Is low-dose theophylline effective as add-on therapy to inhaled corticosteroids for the prevention of acute chronic obstructive pulmonary disease exacerbations in adults?

This study found minimal, if any, benefit of adding low-dose theophylline to inhaled corticosteroids for preventing acute chronic obstructive pulmonary disease (COPD) exacerbations in adults. (LOE = 1b)

Devereux G, Cotton S, Fielding S, et al. Effect of theophylline as adjunct to inhaled corticosteroids on exacerbations in patients with COPD. A randomized clinical trial. JAMA 2018;320(15):1548-59.  [PMID:30326124]

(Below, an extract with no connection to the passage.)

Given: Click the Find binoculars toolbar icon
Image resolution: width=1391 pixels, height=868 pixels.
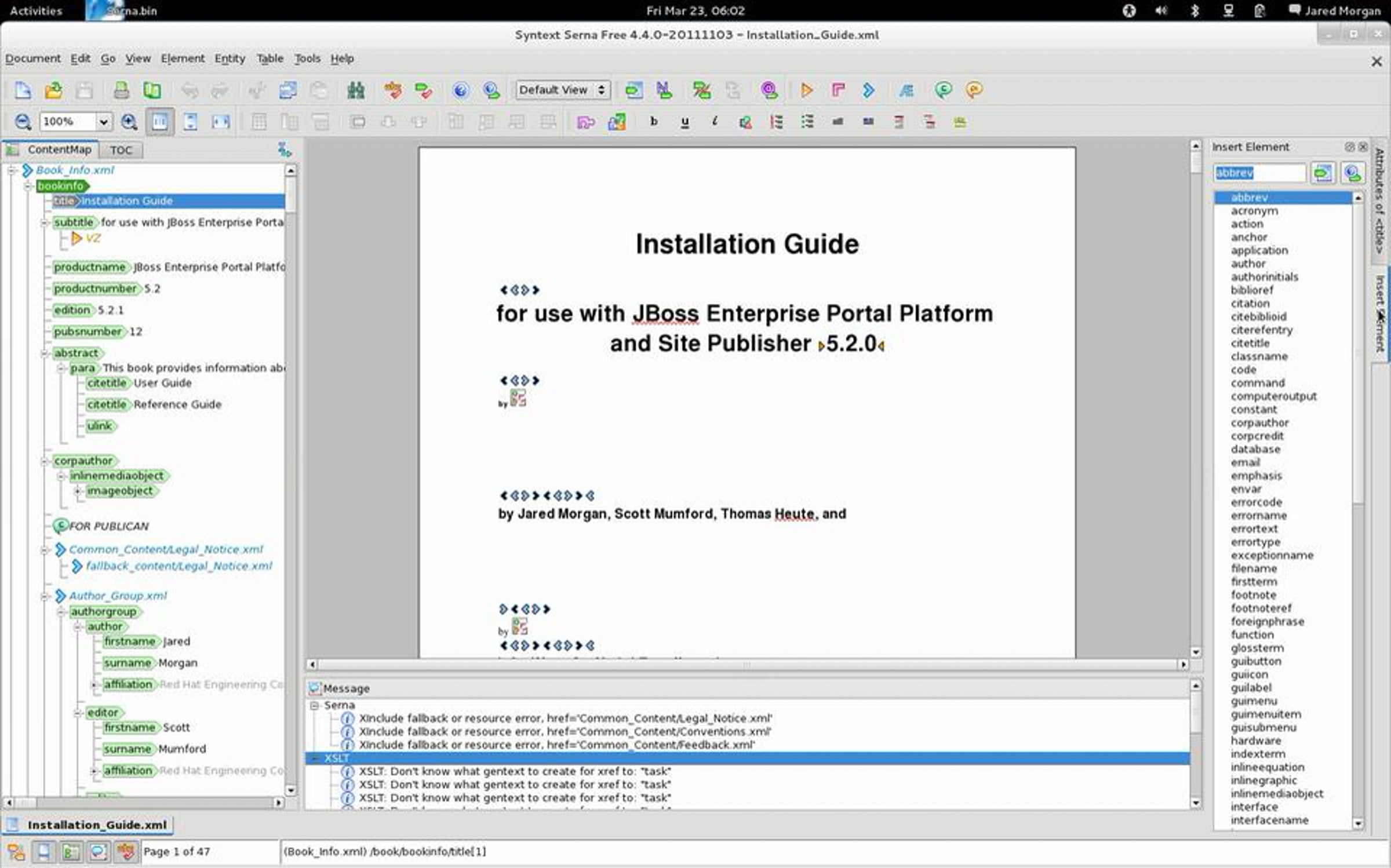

Randomized controlled trial (double-blinded)

Government

Concealed

Outpatient (any)

Current recommended management strategies remain uncertain on the value of low-dose theophylline therapy for preventing exacerbations in adults with COPD. These investigators enrolled adults (N = 1578), 40 years or older, who met standard diagnostic criteria for COPD, with a smoking history of more than 10 pack-years, current use of inhaled corticosteroids, and 2 or more exacerbations treated with antibiotics, oral steroids, or both in the previous year. Patients randomly received (concealed allocation assignment) 52-week treatment with either theophylline or identical placebo. In order to achieve a steady plasma theophylline concentration of 1 mg/L to 5 mg/L, nonsmokers or smokers with ideal body weight (IBW) less than or equal to 60 kg took 200 mg daily; smokers with IBW greater than 60 kg took 200 mg twice daily. The primary outcome was participant self-reported COPD exacerbations requiring antibiotics, oral steroids, or both. Patients, their clinicians, and investigators remained masked to treatment group assignment. Complete follow-up occurred for 98% of participants at 52 weeks. Approximately three-fourths (76.9%) of participants met the criteria for moderate to severe COPD,13.5% for very severe COPD, and 9.2% for mild COPD. Using both intention-to-treat analysis and per-protocol (excluding participants taking less than 70% of prescribed doses) analysis, no significant differences occurred in the mean number of exacerbations between the theophylline and placebo groups (2.24 vs 2.23 and 2.20 vs 2.14, respectively). Among a number of secondary outcomes, only the mean number of severe COPD exacerbations requiring hospitalization was significantly less in the theophylline group compared with placebo group (mean difference -0.07; 95% CI -0.13 to -0.01). The authors note that the large number of secondary outcomes makes it possible that significant outcomes are due only to chance and not truly significant. No significant group differences occurred in the number of episodes of pneumonia, quality of life scores, or mortality. In addition, there was no evidence of a treatment effect for any prespecified subgroups, including age, sex, body mass index, smoking status, or Global Initiative for Obstructive Lung Disease (GOLD) staging. The study was 90% powered to detect a predetermined clinically important 15% reduction in COPD exacerbations.